Once all teams had done that a couple times and were familiar with it, we were kicked out of the house while it was rearranged, and we did it live. And it was intense. Braxton and I work very well together, and we came through the house quickly, engaging targets deliberately and accurately. It was a great drill.
Night 2 (Always bring a backup light)
After the dinner break, we again waited for it to get dark and did more night exercises, expanding on the judicious use of light we practiced the previous night. We talked about light spill, the dangers of reflective surfaces inside houses, and how some lights are just too bright for indoor use on a weapon.

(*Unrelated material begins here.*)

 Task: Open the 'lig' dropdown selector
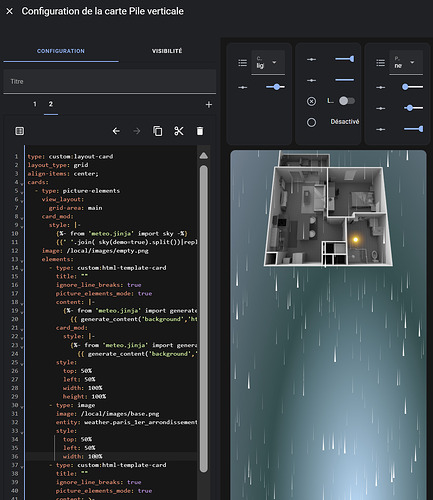[268, 63]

After a while we set up the night shoothouse. Again, we did a dry run through first while we got coached on right and wrong usage of lights. Then we ran it individually for real. And Chris and Dave were real assholes about it this time, too. They set up chairs and barrels to trip us up in the dark, and a big fucking mirror at the end of a hallway to blind us. They ALSO put up some real motherfuckers of targets, including a child target with a pistol and a pregnant woman with a pistol. These were designed to get into your head, but there were no wrong decisions on whether you shot at them or not, only wrong reasons why or why not. I shot them both, because I registered that there was a gun pointed at me, and fired. Others decided they weren’t a threat and moved on.
During this stage, my rifle light (a Streamlight tactical light on a ring mount) decided to stop working. I hit the tailcap 3 or 4 times in the dark, yelled a few motherfuckers, and pulled my pistol out, and finished the drill with it and the Surefire X200 on it.